O que se pede:
a) Reproduza fielmente o trecho do texto da página que começa nas palavras "Ele é um comboio novo-em-trinque" e termina depois de "a lado nenhum.".
b) Com base no texto da página, responda às perguntas seguintes:
(i) Em que estação se encontra o comboio descrito como "recauchutado"?
(ii) Que partido é nomeado na nota de 29 de Maio?
(iii) Em que data surge a nota que menciona o "fascismo fiscal"?

Fotografia Olho de Gato |
24 de Abril
A chegada do “2020”, o dinheiro da “Europa”, fez regressar o sonho húmido preferido dos nossos políticos — as infra-estruturas.
Ele é a auto-estrada de Viseu para o sul com geografias cada vez mais estranhas.
Ele é um comboio novo-em-trinque na estação de Viseu.
Ele é um comboio recauchutado na estação de Mangualde.
29 de Maio
Esta última indignação do Facebook sobre o problema de física que “atirava” um gato abaixo de uma varanda quererá dizer que, no próximo parlamento, vamos ter um deputado do PAN — Partido pelos Animais e pela Natureza?
5 de Junho
Um azar, um recibo deitado ao lixo, uma via verde avariada, uma notificação perdida, e o “fascismo fiscal” em que vivemos penhora-nos o salário ou a pensão ou a casa.
31 de Julho
Como se viu neste desgraçado meio ano syrízico, a esquerda patina quando se encerra na crítica paroquial contra o “capital financeiro” ou contra a “sra. Merkel e o sr. Schäuble” (agora mais ele que ela). Uma abordagem “patriótica” a fazer coro com a sra. dona Marine Le Pen não leva a lado nenhum.

Secção de dados:
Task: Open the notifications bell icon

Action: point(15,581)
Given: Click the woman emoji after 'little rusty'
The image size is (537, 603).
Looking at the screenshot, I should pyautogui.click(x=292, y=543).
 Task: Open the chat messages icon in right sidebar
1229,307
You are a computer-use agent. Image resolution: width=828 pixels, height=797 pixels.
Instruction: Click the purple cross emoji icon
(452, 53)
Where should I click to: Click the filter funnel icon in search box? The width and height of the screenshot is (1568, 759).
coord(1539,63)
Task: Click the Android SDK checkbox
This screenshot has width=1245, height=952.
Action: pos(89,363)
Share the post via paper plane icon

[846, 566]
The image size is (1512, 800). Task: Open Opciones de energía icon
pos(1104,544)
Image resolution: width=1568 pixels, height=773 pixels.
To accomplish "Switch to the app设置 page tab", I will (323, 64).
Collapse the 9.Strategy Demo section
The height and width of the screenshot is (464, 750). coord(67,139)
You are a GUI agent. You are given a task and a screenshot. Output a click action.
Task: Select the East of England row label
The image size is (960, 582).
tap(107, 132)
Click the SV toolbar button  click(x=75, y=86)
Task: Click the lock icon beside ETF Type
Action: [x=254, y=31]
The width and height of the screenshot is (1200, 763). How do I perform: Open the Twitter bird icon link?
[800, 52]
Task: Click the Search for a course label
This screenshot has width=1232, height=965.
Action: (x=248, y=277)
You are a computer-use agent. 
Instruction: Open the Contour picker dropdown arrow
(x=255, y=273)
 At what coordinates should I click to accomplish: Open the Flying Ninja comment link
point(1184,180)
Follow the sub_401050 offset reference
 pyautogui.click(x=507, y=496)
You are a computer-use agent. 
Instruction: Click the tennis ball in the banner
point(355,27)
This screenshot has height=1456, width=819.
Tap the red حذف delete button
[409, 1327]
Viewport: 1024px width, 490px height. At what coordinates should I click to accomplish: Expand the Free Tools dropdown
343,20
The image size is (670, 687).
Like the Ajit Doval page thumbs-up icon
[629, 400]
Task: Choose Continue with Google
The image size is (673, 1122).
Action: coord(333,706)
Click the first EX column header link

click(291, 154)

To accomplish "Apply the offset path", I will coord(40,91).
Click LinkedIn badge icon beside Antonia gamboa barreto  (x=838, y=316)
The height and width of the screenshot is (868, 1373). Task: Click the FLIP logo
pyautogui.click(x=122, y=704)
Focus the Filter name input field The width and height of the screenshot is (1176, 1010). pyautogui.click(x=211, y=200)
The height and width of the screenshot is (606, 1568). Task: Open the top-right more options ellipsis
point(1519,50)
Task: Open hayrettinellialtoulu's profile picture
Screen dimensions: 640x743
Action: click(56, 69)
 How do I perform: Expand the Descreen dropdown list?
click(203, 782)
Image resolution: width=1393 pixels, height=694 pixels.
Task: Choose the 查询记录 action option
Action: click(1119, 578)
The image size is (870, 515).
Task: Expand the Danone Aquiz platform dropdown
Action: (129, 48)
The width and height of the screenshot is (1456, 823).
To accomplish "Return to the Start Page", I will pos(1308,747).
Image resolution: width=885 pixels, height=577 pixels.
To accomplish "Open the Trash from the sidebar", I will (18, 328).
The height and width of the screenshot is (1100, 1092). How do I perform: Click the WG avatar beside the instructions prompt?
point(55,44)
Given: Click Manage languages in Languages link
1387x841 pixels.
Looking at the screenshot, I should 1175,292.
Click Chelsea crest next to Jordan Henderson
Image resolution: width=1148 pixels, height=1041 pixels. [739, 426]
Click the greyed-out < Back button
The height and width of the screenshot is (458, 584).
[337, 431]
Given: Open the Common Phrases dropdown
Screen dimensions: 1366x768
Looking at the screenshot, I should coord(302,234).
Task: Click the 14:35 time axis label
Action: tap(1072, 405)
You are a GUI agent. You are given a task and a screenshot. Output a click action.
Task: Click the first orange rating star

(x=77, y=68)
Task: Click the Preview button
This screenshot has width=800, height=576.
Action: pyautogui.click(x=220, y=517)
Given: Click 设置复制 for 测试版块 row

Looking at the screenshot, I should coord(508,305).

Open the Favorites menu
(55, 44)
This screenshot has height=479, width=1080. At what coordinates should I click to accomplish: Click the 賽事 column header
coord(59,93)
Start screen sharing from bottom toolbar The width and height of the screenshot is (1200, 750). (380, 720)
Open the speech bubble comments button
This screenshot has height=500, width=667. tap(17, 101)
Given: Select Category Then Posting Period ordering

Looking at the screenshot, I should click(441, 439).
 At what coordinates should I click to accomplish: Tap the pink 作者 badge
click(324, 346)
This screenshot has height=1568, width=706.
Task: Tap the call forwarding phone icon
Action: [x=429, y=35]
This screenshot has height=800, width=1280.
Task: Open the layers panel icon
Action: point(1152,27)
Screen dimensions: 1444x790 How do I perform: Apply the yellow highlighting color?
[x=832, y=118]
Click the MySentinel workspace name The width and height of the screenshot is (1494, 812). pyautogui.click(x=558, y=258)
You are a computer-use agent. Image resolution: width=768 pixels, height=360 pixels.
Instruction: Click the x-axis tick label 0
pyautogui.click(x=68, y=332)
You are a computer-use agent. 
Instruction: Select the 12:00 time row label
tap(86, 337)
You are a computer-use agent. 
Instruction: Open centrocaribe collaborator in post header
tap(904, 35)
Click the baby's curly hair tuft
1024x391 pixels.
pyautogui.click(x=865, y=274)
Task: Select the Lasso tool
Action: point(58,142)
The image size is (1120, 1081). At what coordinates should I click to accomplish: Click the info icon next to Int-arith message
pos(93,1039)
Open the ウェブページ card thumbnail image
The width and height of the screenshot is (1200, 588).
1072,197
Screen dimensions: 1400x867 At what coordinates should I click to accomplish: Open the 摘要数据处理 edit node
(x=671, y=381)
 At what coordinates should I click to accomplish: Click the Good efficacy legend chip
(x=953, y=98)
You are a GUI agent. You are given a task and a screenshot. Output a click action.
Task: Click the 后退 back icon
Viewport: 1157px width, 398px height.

Soluções por tarefa:
a)
Ele é um comboio novo-em-trinque na estação de Viseu.
Ele é um comboio recauchutado na estação de Mangualde.
29 de Maio
Esta última indignação do Facebook sobre o problema de física que “atirava” um gato abaixo de uma varanda quererá dizer que, no próximo parlamento, vamos ter um deputado do PAN — Partido pelos Animais e pela Natureza?
5 de Junho
Um azar, um recibo deitado ao lixo, uma via verde avariada, uma notificação perdida, e o “fascismo fiscal” em que vivemos penhora-nos o salário ou a pensão ou a casa.
31 de Julho
Como se viu neste desgraçado meio ano syrízico, a esquerda patina quando se encerra na crítica paroquial contra o “capital financeiro” ou contra a “sra. Merkel e o sr. Schäuble” (agora mais ele que ela). Uma abordagem “patriótica” a fazer coro com a sra. dona Marine Le Pen não leva a lado nenhum.

b)
(i) Na estação de Mangualde.
(ii) O PAN (Partido pelos Animais e pela Natureza).
(iii) 5 de Junho.